8. Now, in the Project Navigator (the sidebar on the left of Xcode), open up FirstViewController.xib — this is the graphical representation of the our interface and we can add objects and whatnot to it without having to code a single thing. However, we’re going to add a ‘fake’ navigation bar to the interface so we know the constraints we now have similar to the tab bar at the bottom. To do this, in the right-hand side bar with the view selected, change top bar to from ’None’ to ‘Navigation Bar’ and you’ll see that the bar is added to your interface — again, this isn’t the actual navigation bar, just something that shows you where the navigation bar will be for convenience when you’re laying out your interface.
Adding a UIBarButton
So far, we’ve made a tab bar application, created a UINavigationController and placed a UIViewController within it. Now we’re going to add the button to the navigation bar and make the button perform a method of some sort. For this tutorial, we’ll just display some text within the Console but feel free to use any method you can think of and play around with it.
1. Select FirstViewController.m from the Project Navigator and within the -(void)viewDidLoad, add the following code:
self.navigationItem.rightBarButtonItem = [[UIBarButtonItem alloc] initWithBarButtonSystemItem:UIBarButtonSystemItemBookmarks target:self action:@selector(print_Message)];
Add this code below [super viewDidLoad]; Here what we’re doing is adding a UIBarButton to the UINavigationBar within the UINavigationController we created earlier and we’re also saying that we’re going call the print_Message method when the button is tapped.

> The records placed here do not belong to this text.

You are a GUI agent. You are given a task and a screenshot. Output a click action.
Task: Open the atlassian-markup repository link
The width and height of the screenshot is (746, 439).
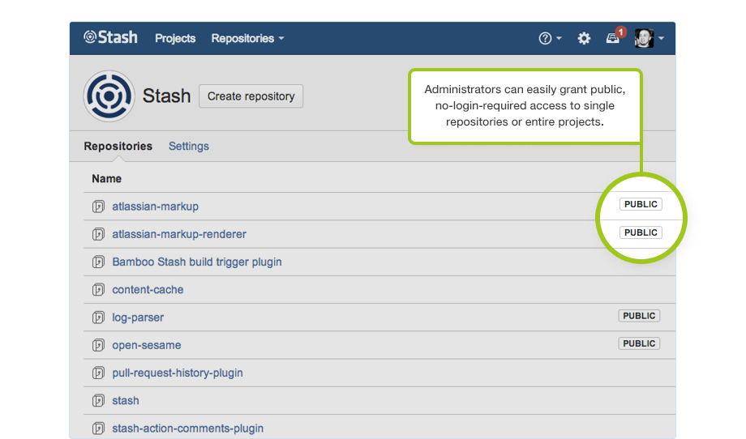click(155, 207)
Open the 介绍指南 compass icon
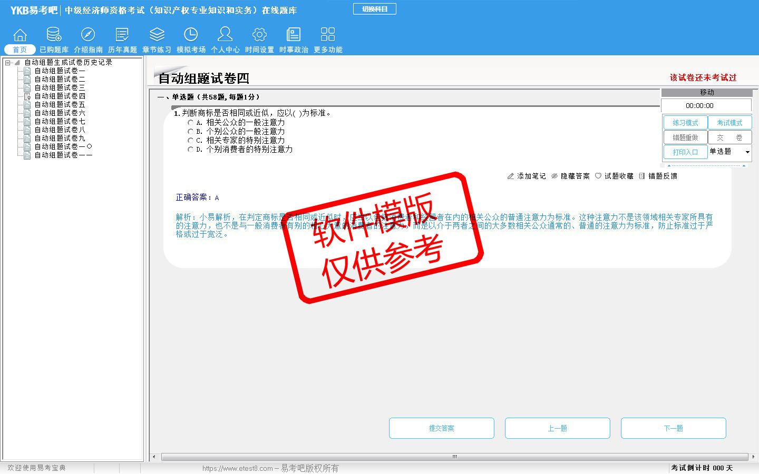The image size is (759, 474). (x=88, y=35)
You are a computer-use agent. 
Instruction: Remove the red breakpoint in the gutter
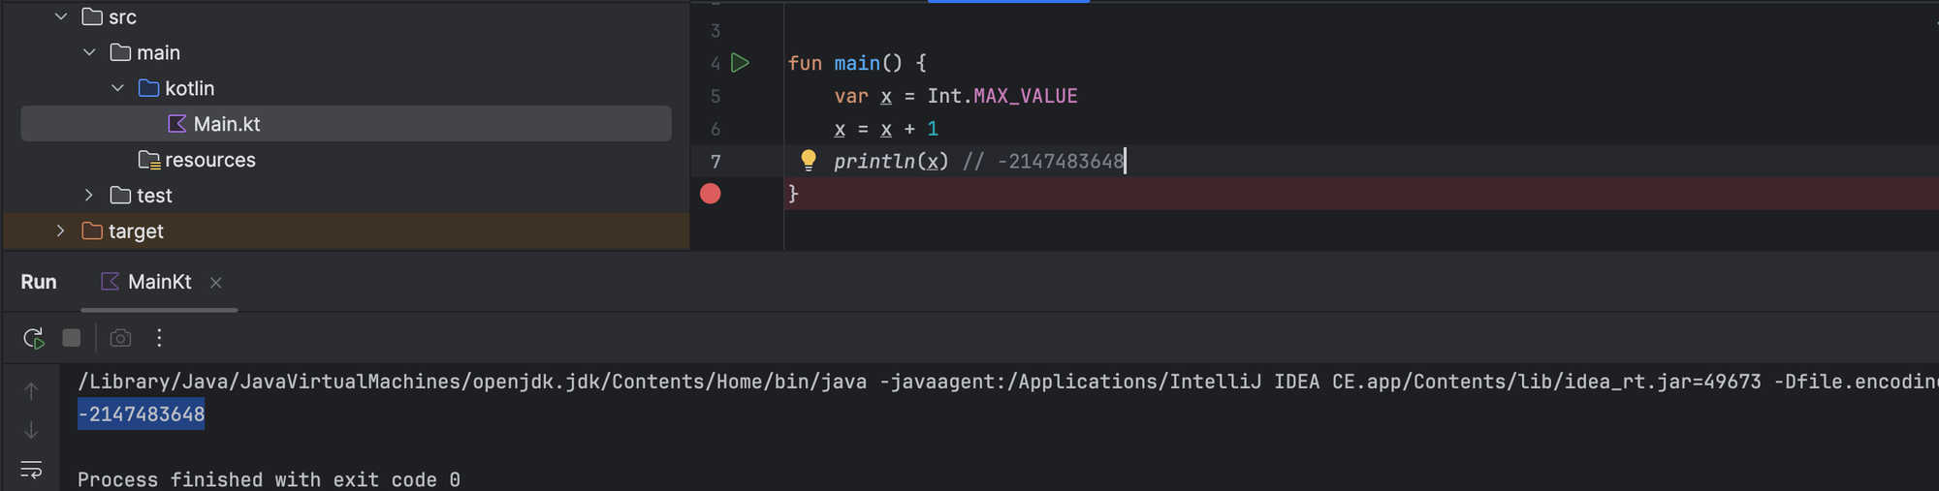(x=711, y=194)
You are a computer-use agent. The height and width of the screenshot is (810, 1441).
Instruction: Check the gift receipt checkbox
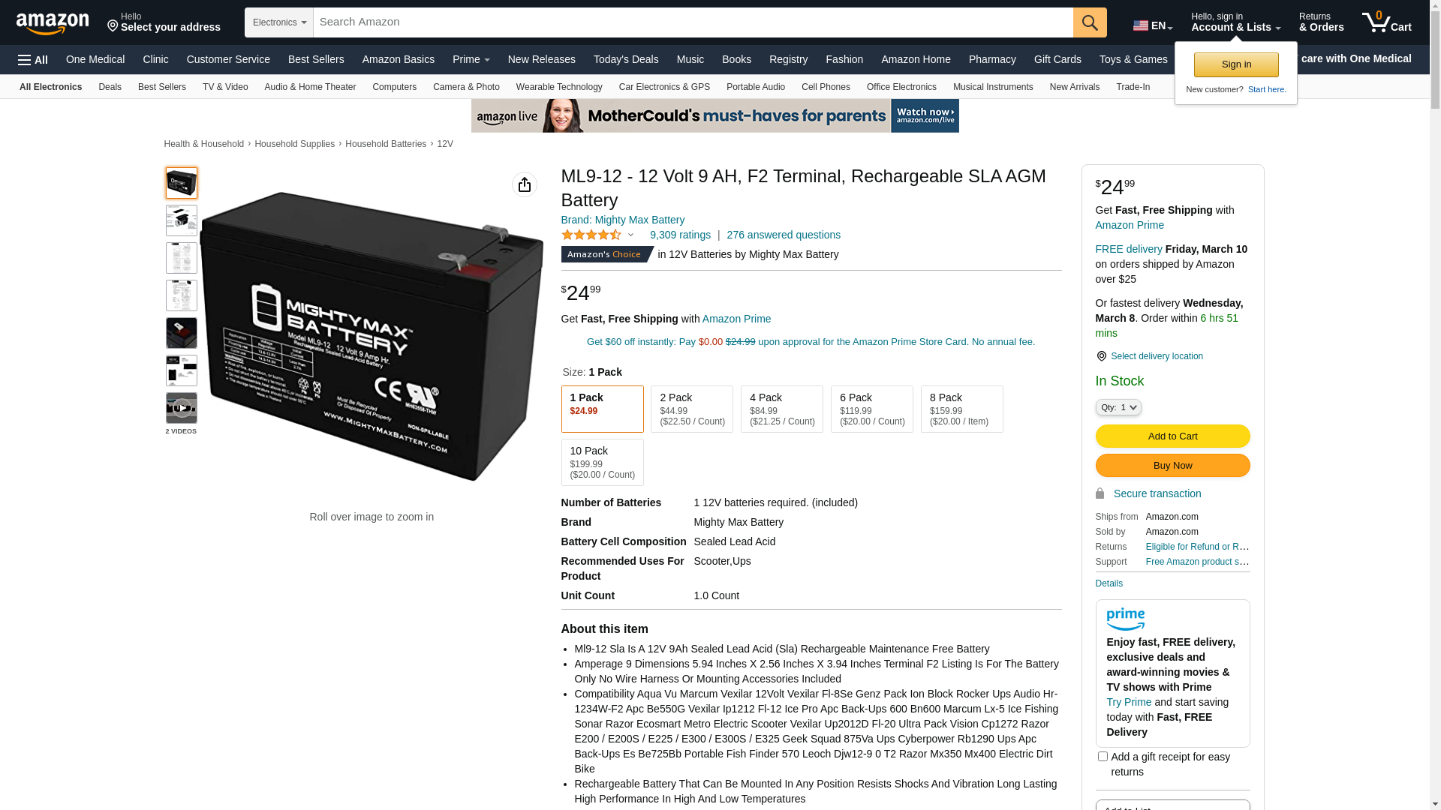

2. Now that we’ve added that, we need to actually write what print_Message does. To do this, underneath the closing curly brace of -(void)viewDidLoad, add the following:
NSLog(@"Eh up, someone just pressed the button!");
3. Here, we’re creating a new method and this will be run each time the user presses the button in the navigation bar and then we use NSLog to display a message within the console. In this case the message is “Eh up, someone just pressed the button!”, feel free to add your own functions and whatnot here.
4. Now, if you were to run your application, you’ll see that not only does the button appear in the navigation but the text is printed within the Console when you tap the button.
Customizing the Button
Having a button run a method is great but wouldn’t it be better to change the colour of the button depending on the colour of the navigation bar or better yet, change the actual icon of the button?
1. First, we’ll change the button’s icon — to change the icon, we’re going to have to edit the declaration code within viewDidLoad and change UIBarButtonSystemItemBookmarks to something else, for example: UIBarButtonSystemItemAdd. This changes the icon from a bookmark icon to a ‘+’ sign — you can play around with the different buttons and also mess around with autocomplete in Xcode and see what you can find.
2. Next, we’ll change the colour of the button in relation to the navigation bar. For this we’re going to change the bar’s background colour. To do this open AppDelegate.h and just under the declaration we wrote earlier creating the navigation controller, add the following code:
navigationController1.navigationBar.tintColor = [[UIColor alloc] initWithRed:24.0 / 255 green:40.0 / 255 blue:71.0 / 255 alpha:1.0];
3. Again, feel free to toy around with the values, but now if you run the app, you’ll see you have your new icon along with the change of background. Nice!